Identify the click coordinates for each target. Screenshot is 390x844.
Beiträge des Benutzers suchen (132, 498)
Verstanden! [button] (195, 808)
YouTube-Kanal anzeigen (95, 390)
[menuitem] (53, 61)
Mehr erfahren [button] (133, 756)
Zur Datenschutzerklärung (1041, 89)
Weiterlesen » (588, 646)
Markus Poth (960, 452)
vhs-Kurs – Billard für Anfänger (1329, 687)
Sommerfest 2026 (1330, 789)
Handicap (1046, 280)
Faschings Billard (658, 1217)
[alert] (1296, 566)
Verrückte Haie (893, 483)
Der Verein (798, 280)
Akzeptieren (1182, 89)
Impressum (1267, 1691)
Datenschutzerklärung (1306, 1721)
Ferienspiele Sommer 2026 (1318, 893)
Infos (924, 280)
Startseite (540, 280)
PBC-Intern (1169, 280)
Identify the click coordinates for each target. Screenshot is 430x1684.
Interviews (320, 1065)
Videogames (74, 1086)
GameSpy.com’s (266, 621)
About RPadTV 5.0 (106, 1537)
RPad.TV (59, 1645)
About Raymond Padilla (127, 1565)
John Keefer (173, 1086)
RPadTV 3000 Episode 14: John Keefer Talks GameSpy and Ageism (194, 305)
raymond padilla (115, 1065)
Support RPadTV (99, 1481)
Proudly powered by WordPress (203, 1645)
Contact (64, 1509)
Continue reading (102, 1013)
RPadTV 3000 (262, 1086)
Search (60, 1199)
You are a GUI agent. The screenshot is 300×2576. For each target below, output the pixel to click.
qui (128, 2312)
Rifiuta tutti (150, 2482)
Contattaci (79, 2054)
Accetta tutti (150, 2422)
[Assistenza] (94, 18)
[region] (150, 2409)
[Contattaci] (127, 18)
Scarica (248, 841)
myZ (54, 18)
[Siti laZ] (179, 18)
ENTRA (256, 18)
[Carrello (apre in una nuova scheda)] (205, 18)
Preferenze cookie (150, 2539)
________________
Please return every line of the records above that contains the word "Identify".

Identify the click coordinates for each target. Screenshot is 390x844.
Identify the click coordinates for each target. Screenshot is 430x1684.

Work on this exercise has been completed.